Pour fêter la Saint-Jean cette année, j’ai amené ma fille au parc au coin de la rue. On a joué longtemps dans le sable comme elle aime, puis on a mangé de la crème glacée à la fraise, pour célébrer une journée spéciale.

J’ai souri de son bonheur lorsqu’elle a agité le drapeau québécois que la petite voisine lui avait donné. Ma fille sentait la crème solaire, le sable et la crème glacée : une vraie odeur de vacances. Je souriais de cette journée réussie. Je souriais à ma petite fille alors qu’intérieurement, je pleurais. Je rageais de la peine d’une nation qui nous considère comme de la main-d’œuvre bon marché, de la peur de ne pas arriver à la protéger du racisme, du soulagement de l’avoir gardée à la maison, loin d’images qui nient la dignité des siens. Sa dignité.

Que vous ayez vécu sous une roche (au chalet) ou non pendant la fin de semaine, je vous suggère tout de même de lire cet article pour le contexte, car il déconstruit les arguments maintenus par l’organisation du défilé de la Saint-Jean à Montréal pour « expliquer » leur geste.

Pour ma part, je ne me lance pas là-dedans. Parce que je m’en fiche des explications. Parce qu’il n’y a aucune explication qui justifie le manquement à la dignité de mon enfant. Parce que le recours aux « bonnes intentions » des organisateurs ne veut rien dire pour ma petite. On entend des chroniqueurs, des organisateurs, s’empêtrer dans des excuses selon lesquelles ce que nous avons vu n’est que la surface des choses. News flash, dans un défilé, ce sont les images qu'on voit. Alors quand les enfants demandent « Pourquoi ce sont juste des Noirs qui poussent les chars, maman? », témoignage véridique rapporté par plusieurs personnes de mon entourage, on leur répond quoi? Que les organisateurs avaient de bonnes intentions?

Les enfants voient les différences. En ne leur expliquant pas les injustices qui font que certaines personnes sont parfois traitées différemment, on leur envoie le message que nous sommes d’accord avec ce monde raciste. Quand on est une minorité, exposer nos enfants à des images comme celles-là sans les expliquer, c’est leur envoyer le message qu’ils sont moins bons, qu’ils valent moins que les enfants blancs, que certaines personnes pensent qu’ils ne sont bons qu’à pousser des chars. Ou peut-être même que certaines personnes pensent qu’ils ne devraient pas faire partie du Québec, où ils sont nés et ont grandi. Alors on explique. Et on pleure de rage de ne pas arriver à protéger nos petits.

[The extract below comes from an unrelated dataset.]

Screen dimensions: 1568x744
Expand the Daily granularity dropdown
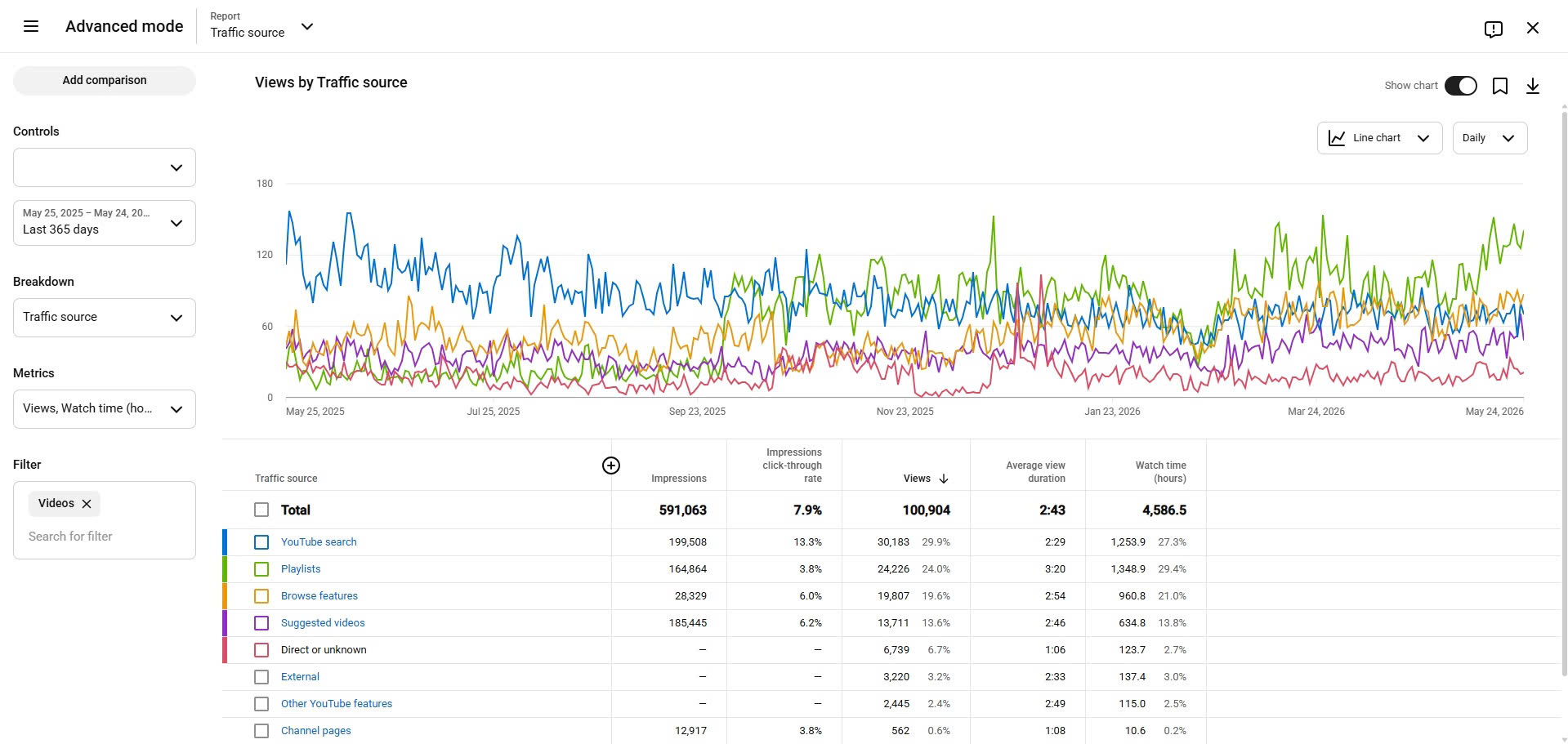[x=1490, y=138]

À chaque fois que je vais à un défilé, à un spectacle, que j’ouvre la télé, j’ai peur. Peur qu’au mieux ma fille soit invisible, et qu’au pire, son identité soit ridiculisée, stéréotypée, que sa dignité soit remise en question.

Ça, c’est un des poids que portent les parents d’enfants racisés. Ne pas avoir ce poids fait partie du privilège blanc. Ignorer que ce poids existe fait partie du privilège blanc (ce qui n’est pas une attaque, mais un simple fait). En revanche, refuser d’entendre lorsqu’on dit que ces images de la Saint-Jean (qui devrait être notre fête à nous aussi!) mettent en péril la dignité de nos enfants, c’est agir activement pour maintenir les inégalités raciales.

Alors, pour protéger ma fille du mieux que je le peux, parce que je préfère l’odeur de vacances aux conversations amères et douloureuses, je reste chez moi les jours de Saint-Jean.